La Stampa, 11 ottobre 2019
La Sanità brucia 20 miliardi in servizi inutili
Nella sanità sempre alle prese con problemi di bilancio ogni anno il 20% dei fondi, oltre 20 miliardi di euro, se ne vanno in spese che non portano alcun beneficio ai pazienti. Circa 6,5 miliardi si sperperano per servizi e prestazioni non necessari o per curare gli effetti avversi da diagnosi eccessivamente tragiche e conseguente sovrabbondanza di trattamenti. Come nel caso dei test per scoprire il tumore alla prostata negli anziani, che a una certa età restano latenti e non danno problemi ma che se scoperti danno il via a cicli di trattamenti che non allungano di un mese la vita. Al contrario, 3,2 miliardi prendono il volo per il peggioramento delle condizioni di salute degli assistiti provocato dalla mancata erogazione di cure invece necessarie. Vuoi per il tappo delle liste d’attesa, vuoi per i ticket troppo cari sugli accertamenti diagnostici o la paura delle Regioni di finire in rosso. Seguono poi i soldi gettati tra frodi e abusi, acquisti dai costi eccessivi, mancato coordinamento nell’attività di assistenza. Un panorama sconfortante che Asl e Ospedali stanno cercando di ribaltare integrando meglio i servizi ai cittadini e digitalizzando la sanità, malgrado la penuria di investimenti.

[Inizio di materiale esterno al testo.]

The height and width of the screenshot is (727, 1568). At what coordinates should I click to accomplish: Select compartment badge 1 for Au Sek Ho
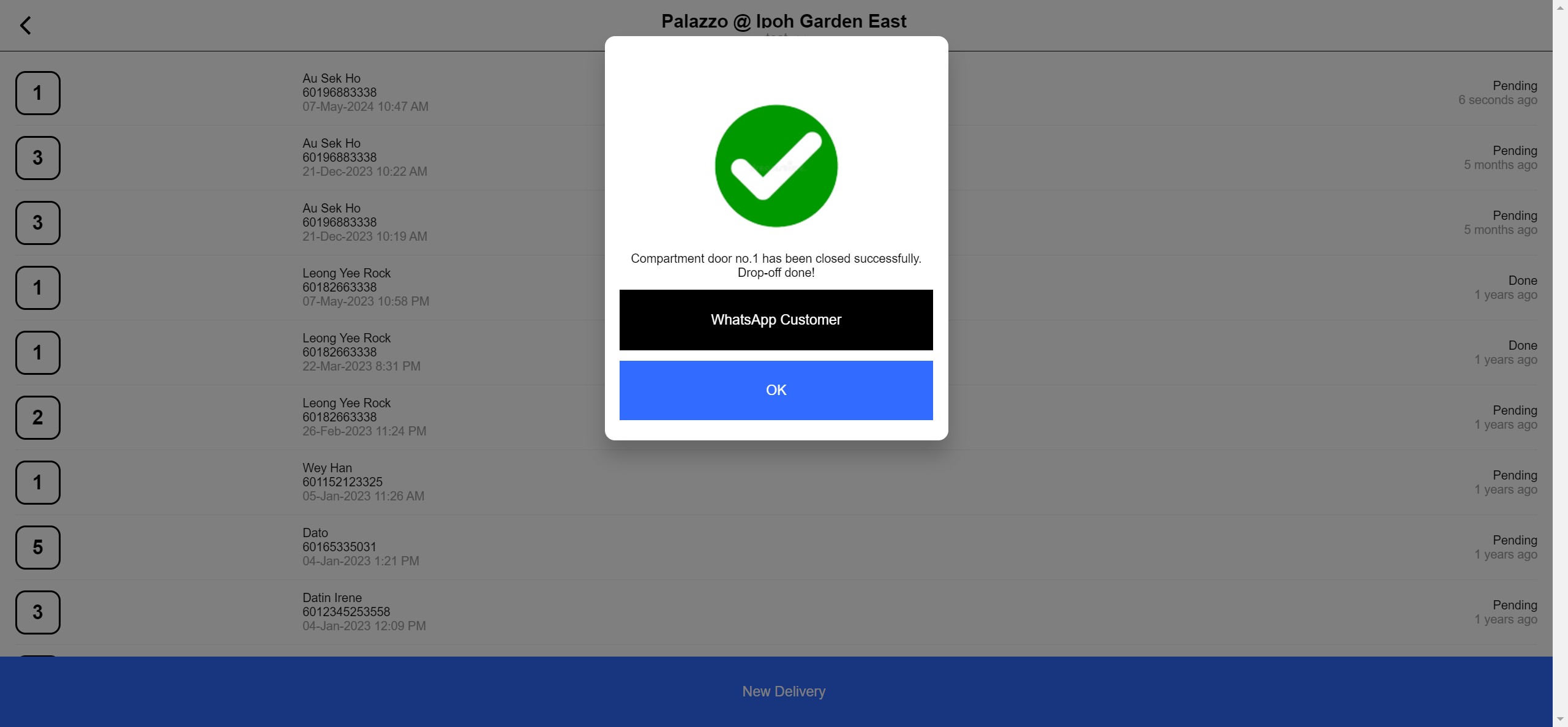[37, 92]
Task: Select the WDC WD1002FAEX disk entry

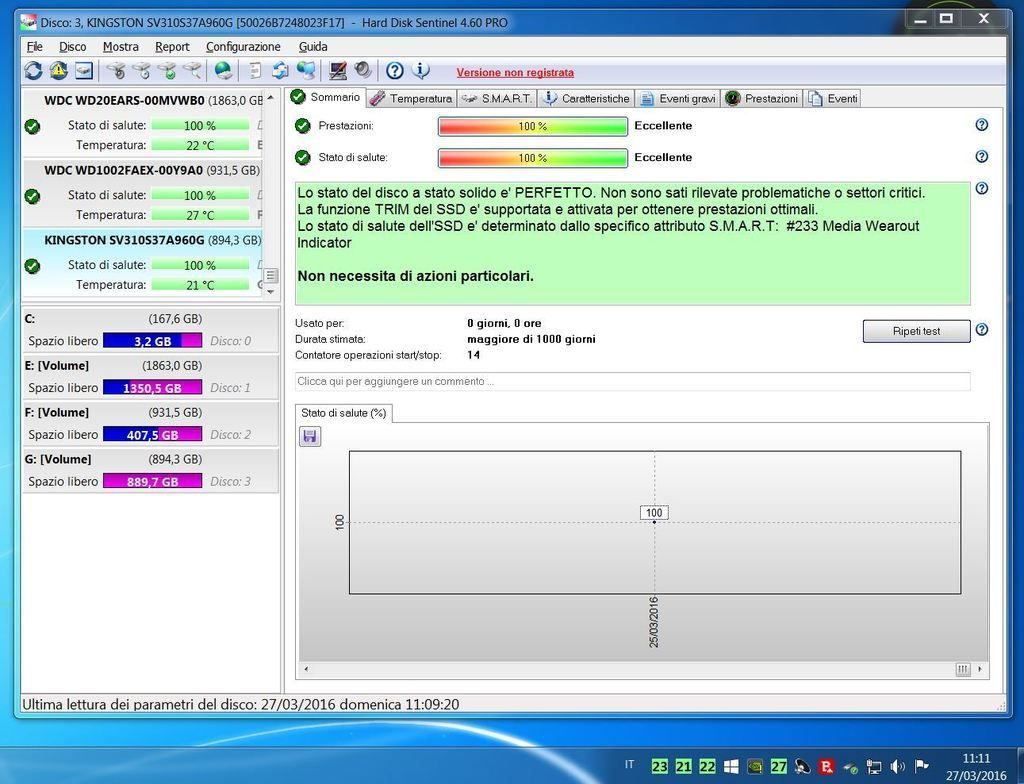Action: pos(123,170)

A fornire il quadro è una ricerca condotta da Fiaso, la Federazione delle Aziende sanitarie e ospedaliere e l’Osservatorio E-Healt, che ha elaborato anche i dati della Fondazione Gimbe sulla spesa sanitaria improduttiva. Alla quale si sta cercando di porre un freno riorganizzando i servizi.
Prima di tutto è salita all’85% la quota di ospedali che lavorano in una rete detta hub & spoke, dove le strutture non in grado da sole di gestire i casi più complessi (spoke) fanno riferimento agli ospedali super-specializzati (hub). Rivoluzione già in atto anche in corsia, dove quasi la metà dei nosocomi ha detto addio ai vecchi reparti suddividendo i posti letto per intensità di cura. Che non significa cancellare i dipartimenti, come oncologia o chirurgia, ma farli lavorare in team e in reparti organizzati a seconda del livello di assistenza da garantire ai ricoverati, affidando maggiori compiti organizzativi agli infermieri professionali, lasciando ai medici diagnosi e cura.

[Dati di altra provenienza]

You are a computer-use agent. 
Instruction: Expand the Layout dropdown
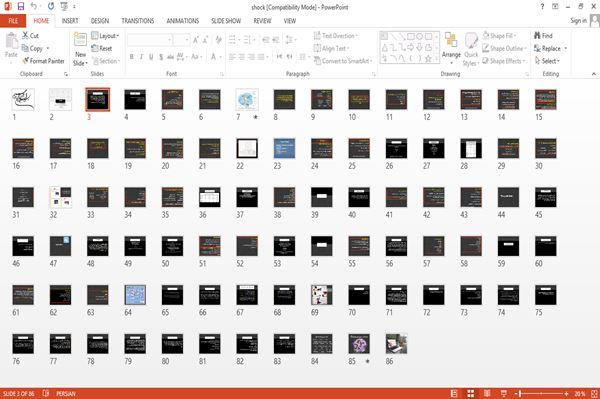coord(105,36)

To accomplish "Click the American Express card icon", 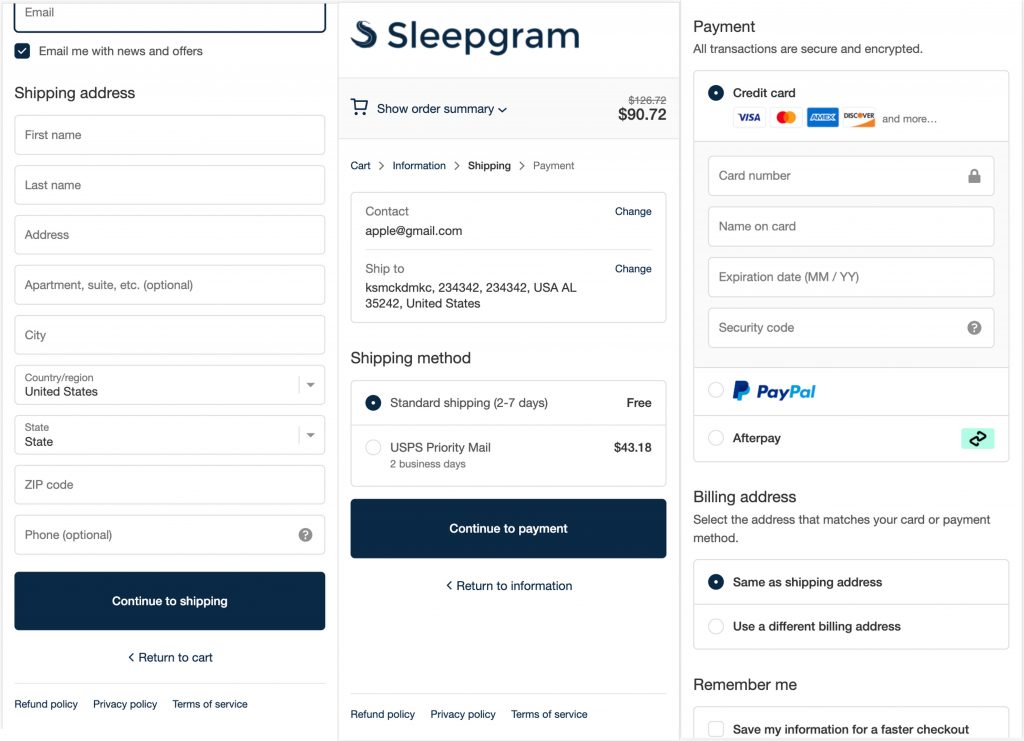I will point(822,118).
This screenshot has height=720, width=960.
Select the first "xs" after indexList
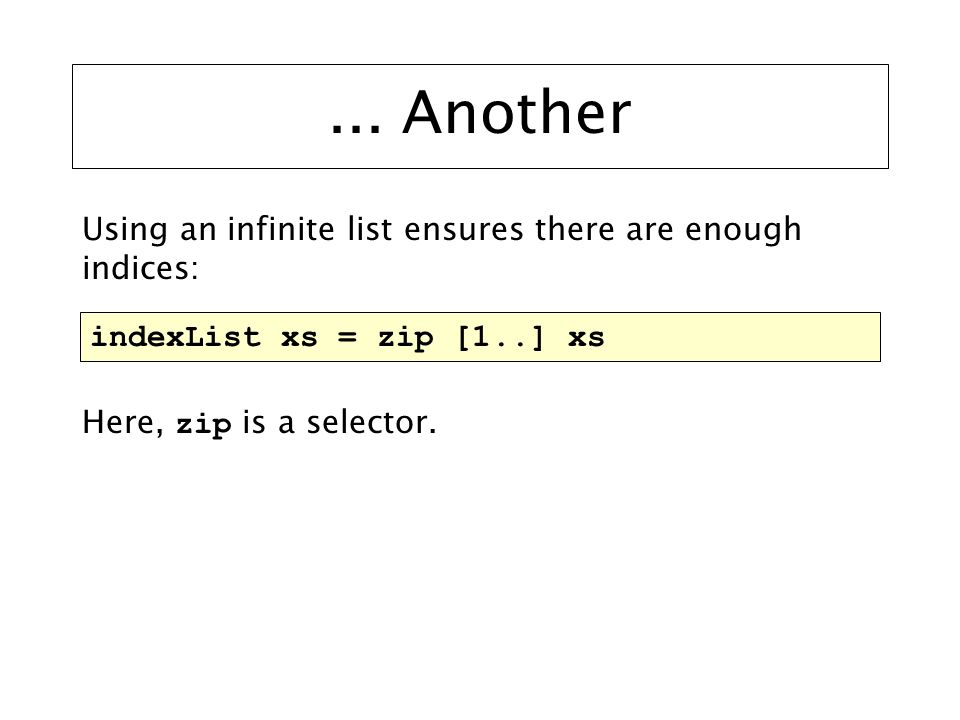299,338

Sempre più estesa anche la creazione di pool multispecialistici per seguire pazienti fragili e cronici lungo il percorso di cura, garantendo il supporto non solo del medico specialista per la singola patologia, ma anche psicologi, fisioterapisti, infermieri specializzati. Poi c’è la questione dell’integrazione socio-sanitaria. Che detta così dice poco, ma che significa garantire dopo il ricovero al paziente cronico e non autosufficiente la contemporanea attivazione a domicilio sia l’assistenza sanitaria sia quella sociale. Ossia qualcuno in grado di aiutare nelle cose pratiche di tutti i giorni. Circa un quarto delle Asl riesce a farlo e rispetto a qualche anno fa è un progresso non da poco.
Innovazioni che rientrano nell’agenda di quella che i tecnici chiamano Value Based Healcare, il sistema di valutazione del rapporto costo-beneficio delle prestazioni, capace di impedire quello sperpero da 20 miliardi l’anno. Solo che per fare tutto ciò serve spingere sulla digitalizzazione della sanità, alla quale viene destinato appena l’1,4% delle risorse. Eppure, come ricorda il presidente di Fiaso, Francesco Ripa di Meana, «big data, intelligenza artificiale e app mobile possono veramente supportare l’attività dei medici e la ricerca». Da qui la richiesta di incentivi e agevolazioni per gli investimenti nell’innovazione digitale, che promette meno sprechi e cure migliori per i cittadini.